Some Philippine provinces declared a dengue fever outbreak due
rains and floods.
4 died in the municipality of San Rafael in the province of
Bulacan recorded 2,622 cases of Dengue which is twice as much
than last year.
The provinces of Abra and Pangasinan are also affected.
Here are five things you may not know about Dengue Fever.
- Dengue is the most important mosquito-borne viral disease of
humans and the most important tropical disease in Latin America
and Asia. It affects 70–500 million people per year and is
endemic in more than 120 countries across the world.
- Dengue is transmitted to humans by mosquitoes, principally by
Aedes aegypti or less frequently by Aedes albopictus or Aedes
polynesiensis. Mosquitoes bite infected humans and pick up
the virus. After a short incubation period (8–12 days) the
virus can be rapidly transmitted to other humans by
subsequent mosquito bites. The mosquito remains infective
for the rest of its life.
- The disease manifests as a sudden onset of severe headache,
chills, pain upon moving the eyes, and low backache. Painful
aching in the legs and joints (myalgias and arthralgias—severe
pain that gives it the nick-name break-bone fever or bonecrusher
disease) occurs during the first hours of illness.

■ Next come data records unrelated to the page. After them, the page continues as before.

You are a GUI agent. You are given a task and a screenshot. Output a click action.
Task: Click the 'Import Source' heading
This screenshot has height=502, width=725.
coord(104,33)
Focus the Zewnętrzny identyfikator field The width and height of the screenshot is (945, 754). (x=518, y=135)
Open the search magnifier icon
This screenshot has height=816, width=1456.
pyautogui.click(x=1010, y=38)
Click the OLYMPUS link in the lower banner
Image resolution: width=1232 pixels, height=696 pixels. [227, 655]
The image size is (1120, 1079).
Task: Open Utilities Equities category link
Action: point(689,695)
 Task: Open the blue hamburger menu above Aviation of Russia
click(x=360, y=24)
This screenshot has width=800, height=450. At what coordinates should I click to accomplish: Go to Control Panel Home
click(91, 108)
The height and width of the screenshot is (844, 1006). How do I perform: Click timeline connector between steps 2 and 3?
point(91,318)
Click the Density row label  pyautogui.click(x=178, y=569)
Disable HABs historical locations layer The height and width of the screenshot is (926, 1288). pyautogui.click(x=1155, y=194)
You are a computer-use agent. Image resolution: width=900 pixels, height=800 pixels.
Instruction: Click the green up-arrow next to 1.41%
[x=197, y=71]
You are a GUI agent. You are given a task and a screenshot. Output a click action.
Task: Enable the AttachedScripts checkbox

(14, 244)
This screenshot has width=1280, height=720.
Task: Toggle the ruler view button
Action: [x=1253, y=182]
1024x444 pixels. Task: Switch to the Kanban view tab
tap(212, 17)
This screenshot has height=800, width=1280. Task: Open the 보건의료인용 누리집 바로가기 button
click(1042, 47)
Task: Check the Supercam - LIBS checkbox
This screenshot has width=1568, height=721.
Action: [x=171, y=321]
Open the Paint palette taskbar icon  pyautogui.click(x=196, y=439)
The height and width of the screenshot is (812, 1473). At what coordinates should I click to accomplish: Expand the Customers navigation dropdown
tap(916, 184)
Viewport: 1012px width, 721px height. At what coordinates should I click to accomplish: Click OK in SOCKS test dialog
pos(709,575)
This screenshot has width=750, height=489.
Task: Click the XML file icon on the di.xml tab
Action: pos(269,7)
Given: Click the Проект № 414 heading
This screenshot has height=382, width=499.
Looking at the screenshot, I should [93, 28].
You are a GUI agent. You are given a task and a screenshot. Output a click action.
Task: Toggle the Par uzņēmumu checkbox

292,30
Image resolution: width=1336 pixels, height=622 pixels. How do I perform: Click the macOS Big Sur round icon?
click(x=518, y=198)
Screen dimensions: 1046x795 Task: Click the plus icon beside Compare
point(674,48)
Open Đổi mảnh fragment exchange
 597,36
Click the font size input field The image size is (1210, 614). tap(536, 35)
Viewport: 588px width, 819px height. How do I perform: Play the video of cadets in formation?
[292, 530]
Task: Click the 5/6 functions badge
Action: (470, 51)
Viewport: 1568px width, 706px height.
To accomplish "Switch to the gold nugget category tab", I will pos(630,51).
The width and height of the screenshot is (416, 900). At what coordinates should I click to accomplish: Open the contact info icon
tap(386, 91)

- To prevent Dengue, Eliminated Mosquitoes by getting rid of
stagnant water containers around your residence or place of work,
this is where the mosquitoes breed, smoke the mosquitoes. Use
appropriate net to avoid mosquitoe bite if you stay close to
- Because dengue is caused by a virus, there is no specific
medicine or antibiotic to treat it, the only treatment is to
treat the symptoms. For typical dengue, the treatment is purely
concerned with relief of the symptoms (symptomatic). Rest and
fluid intake for adequate hydration is important.